If you’re here for Skarsgård’s Pennywise, patience helps. The show aims for creeping dread over constant clown. Fans of the 2017 and 2019 films will spot painstaking recreations, but the series consciously widens its lens: a military subplot, Cold War paranoia, civil-rights flashpoints, and a broader King-verse map. When the kids take the lead, the show sings; when the lore takes the wheel, mileage varies.

What’s next: dates to mark and what to watch for

  • Premiere: Sunday, October 26, 2025, at 9/8c on HBO; streams on Max.
  • Rollout: Weekly Sundays, with a planned finale on December 14, 2025.
  • Season size: Eight episodes (first five screened for critics).
  • Keep an eye on: Dick Hallorann’s arc; Shawshank and Juniper Hill tie-ins; the Paul Bunyan statue; and how long the show withholds a full-on Pennywise showcase.
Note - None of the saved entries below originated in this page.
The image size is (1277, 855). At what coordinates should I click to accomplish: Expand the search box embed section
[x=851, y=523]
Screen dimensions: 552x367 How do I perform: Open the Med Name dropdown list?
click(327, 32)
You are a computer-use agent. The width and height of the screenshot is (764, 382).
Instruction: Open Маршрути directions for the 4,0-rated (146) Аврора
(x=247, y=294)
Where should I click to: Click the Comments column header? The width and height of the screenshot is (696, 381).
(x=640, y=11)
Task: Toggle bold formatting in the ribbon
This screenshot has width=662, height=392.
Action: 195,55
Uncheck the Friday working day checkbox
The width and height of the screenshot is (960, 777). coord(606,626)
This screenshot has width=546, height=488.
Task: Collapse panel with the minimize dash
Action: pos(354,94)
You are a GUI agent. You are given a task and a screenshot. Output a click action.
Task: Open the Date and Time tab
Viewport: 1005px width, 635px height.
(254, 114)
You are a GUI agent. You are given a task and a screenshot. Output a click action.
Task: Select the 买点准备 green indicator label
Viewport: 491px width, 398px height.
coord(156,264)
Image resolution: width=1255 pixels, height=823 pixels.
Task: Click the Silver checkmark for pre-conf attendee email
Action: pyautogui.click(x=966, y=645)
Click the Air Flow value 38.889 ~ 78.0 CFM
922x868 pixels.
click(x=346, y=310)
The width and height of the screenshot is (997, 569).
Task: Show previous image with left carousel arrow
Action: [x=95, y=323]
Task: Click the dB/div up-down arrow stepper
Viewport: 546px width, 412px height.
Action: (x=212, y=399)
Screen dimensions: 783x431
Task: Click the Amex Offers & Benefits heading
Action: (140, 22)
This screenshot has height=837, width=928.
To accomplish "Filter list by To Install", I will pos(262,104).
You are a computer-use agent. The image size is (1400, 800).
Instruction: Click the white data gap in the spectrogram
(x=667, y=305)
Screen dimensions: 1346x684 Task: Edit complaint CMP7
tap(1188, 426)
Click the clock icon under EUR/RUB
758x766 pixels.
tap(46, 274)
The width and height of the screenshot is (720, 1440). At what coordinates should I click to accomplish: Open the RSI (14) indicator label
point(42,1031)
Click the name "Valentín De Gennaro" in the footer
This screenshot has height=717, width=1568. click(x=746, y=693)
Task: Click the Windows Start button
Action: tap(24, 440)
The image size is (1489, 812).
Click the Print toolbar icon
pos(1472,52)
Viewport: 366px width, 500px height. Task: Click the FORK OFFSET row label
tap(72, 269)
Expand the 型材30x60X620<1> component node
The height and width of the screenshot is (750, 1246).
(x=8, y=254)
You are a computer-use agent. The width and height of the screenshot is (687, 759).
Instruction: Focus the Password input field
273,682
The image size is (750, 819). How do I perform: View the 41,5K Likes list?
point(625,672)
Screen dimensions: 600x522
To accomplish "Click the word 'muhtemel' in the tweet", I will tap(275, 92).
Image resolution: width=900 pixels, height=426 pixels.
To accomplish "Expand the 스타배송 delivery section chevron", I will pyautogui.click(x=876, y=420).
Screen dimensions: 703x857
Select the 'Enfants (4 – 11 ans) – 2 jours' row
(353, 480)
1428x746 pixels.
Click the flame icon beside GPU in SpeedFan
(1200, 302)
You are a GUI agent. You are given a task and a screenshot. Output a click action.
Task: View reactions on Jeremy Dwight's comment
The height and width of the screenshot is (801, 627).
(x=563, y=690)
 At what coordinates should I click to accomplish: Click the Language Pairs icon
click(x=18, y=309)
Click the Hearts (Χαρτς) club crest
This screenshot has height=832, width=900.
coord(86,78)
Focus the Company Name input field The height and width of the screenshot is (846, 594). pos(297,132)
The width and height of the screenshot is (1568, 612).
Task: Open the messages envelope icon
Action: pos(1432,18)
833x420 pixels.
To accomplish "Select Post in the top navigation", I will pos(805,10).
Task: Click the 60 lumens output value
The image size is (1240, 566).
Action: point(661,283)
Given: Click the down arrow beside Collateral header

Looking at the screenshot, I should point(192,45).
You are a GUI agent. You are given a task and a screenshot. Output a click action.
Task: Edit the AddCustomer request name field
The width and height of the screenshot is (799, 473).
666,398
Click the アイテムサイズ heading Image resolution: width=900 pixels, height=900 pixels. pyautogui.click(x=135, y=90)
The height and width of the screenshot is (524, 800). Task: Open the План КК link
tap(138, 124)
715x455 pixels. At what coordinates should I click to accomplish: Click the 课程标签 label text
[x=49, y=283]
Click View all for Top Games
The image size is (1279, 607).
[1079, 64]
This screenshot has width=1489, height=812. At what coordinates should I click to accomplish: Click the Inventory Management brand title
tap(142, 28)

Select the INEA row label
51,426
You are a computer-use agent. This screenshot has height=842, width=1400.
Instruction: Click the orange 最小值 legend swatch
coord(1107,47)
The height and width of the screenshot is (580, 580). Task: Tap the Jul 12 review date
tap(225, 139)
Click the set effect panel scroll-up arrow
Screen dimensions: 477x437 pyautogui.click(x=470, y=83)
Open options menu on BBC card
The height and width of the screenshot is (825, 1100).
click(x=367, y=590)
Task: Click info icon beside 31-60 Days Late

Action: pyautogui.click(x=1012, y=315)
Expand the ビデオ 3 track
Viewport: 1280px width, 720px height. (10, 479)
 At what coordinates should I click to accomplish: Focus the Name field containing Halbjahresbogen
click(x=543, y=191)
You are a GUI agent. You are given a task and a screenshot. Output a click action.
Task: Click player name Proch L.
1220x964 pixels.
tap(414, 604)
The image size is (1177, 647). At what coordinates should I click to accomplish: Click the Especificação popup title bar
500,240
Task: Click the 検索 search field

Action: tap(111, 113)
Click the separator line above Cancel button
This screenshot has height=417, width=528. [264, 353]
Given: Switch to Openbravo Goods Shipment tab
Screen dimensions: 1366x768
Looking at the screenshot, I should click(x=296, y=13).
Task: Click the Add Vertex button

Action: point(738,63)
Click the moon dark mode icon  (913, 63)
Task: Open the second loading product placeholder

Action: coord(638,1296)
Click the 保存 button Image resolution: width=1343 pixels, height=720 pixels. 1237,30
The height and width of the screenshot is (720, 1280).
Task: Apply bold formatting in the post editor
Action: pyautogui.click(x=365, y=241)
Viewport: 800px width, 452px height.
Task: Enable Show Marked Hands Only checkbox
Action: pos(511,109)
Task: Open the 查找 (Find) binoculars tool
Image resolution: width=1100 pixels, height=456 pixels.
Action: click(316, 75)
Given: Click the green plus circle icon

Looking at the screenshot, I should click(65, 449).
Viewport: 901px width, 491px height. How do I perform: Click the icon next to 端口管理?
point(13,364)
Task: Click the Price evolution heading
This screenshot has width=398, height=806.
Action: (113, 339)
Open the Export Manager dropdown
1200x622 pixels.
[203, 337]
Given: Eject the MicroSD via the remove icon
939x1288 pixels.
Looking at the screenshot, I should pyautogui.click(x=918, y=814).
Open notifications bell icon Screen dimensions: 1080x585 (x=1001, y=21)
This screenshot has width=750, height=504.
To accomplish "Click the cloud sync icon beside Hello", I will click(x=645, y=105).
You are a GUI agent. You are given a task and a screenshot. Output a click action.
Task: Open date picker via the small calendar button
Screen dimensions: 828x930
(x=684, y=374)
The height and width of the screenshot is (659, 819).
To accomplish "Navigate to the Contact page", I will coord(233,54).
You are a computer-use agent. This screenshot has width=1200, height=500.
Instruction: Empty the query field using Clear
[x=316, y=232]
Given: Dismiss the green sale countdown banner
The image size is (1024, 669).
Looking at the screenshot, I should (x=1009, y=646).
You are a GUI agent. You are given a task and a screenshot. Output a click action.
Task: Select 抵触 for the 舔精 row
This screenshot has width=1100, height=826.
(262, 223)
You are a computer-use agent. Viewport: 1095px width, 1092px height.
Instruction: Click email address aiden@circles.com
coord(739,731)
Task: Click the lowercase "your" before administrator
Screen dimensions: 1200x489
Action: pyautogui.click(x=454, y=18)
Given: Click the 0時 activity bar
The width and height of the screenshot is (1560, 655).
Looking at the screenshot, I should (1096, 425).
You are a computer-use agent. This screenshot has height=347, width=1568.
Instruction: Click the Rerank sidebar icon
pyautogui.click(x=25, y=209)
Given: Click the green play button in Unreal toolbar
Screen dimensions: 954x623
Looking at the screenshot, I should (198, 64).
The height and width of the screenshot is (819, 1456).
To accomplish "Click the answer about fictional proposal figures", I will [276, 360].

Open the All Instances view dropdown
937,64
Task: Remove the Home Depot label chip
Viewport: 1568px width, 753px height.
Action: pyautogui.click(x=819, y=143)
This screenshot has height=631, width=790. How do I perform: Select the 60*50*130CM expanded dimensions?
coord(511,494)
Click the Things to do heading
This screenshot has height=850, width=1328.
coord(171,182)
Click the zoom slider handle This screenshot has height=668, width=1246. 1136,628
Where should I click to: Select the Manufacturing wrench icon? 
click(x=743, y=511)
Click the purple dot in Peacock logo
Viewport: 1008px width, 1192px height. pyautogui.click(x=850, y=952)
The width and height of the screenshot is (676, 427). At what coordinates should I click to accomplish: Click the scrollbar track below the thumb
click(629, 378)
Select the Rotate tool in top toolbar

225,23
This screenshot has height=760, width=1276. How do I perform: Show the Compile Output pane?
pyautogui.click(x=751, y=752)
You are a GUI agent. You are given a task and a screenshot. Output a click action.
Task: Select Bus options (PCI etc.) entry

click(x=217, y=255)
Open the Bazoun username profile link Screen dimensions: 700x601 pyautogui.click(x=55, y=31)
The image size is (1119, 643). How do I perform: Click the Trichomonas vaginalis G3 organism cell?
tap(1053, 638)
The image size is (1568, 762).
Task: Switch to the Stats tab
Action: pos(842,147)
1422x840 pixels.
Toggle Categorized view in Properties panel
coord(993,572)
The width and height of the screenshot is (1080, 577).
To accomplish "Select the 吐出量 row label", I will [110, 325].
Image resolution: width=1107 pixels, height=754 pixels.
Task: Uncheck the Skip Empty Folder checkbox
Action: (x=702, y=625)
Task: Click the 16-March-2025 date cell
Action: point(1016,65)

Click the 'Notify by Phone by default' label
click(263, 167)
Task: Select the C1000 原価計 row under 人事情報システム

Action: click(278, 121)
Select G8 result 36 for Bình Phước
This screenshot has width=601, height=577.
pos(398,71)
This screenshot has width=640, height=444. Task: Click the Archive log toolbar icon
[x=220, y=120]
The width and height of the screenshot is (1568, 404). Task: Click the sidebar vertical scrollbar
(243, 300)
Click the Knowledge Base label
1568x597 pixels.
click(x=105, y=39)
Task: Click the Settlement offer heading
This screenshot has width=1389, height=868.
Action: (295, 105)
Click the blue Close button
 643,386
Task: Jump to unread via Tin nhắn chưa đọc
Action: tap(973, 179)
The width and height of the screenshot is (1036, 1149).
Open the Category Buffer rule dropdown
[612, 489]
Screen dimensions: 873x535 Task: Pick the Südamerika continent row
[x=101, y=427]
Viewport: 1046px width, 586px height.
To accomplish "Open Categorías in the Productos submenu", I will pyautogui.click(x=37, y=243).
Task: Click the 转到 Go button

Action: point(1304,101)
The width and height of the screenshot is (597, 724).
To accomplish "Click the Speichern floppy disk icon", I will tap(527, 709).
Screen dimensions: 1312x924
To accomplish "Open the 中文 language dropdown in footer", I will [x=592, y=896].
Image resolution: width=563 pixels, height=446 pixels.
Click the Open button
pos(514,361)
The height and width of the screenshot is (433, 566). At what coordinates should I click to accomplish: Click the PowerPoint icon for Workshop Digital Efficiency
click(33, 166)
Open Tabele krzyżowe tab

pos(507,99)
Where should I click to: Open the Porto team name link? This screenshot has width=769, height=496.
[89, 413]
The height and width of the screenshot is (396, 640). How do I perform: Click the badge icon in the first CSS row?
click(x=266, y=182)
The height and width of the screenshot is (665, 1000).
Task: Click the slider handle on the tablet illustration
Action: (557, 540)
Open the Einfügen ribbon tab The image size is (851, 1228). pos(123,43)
Conclusion: Stephen King’s “IT: Welcome to Derry” premieres on HBO

Stephen King’s “IT: Welcome to Derry” brings a weekly dose of small-town doom to HBO and Max starting October 26, 2025. It’s an ambitious prequel that tries to balance 1962 anxieties, king-sized lore, and Skarsgård’s chilling presence. Whether you came for IT: Welcome to Derry nostalgia or to ask “when does IT: Welcome to Derry come out?”, the answer is here—and the real test comes as the season pushes toward December 14.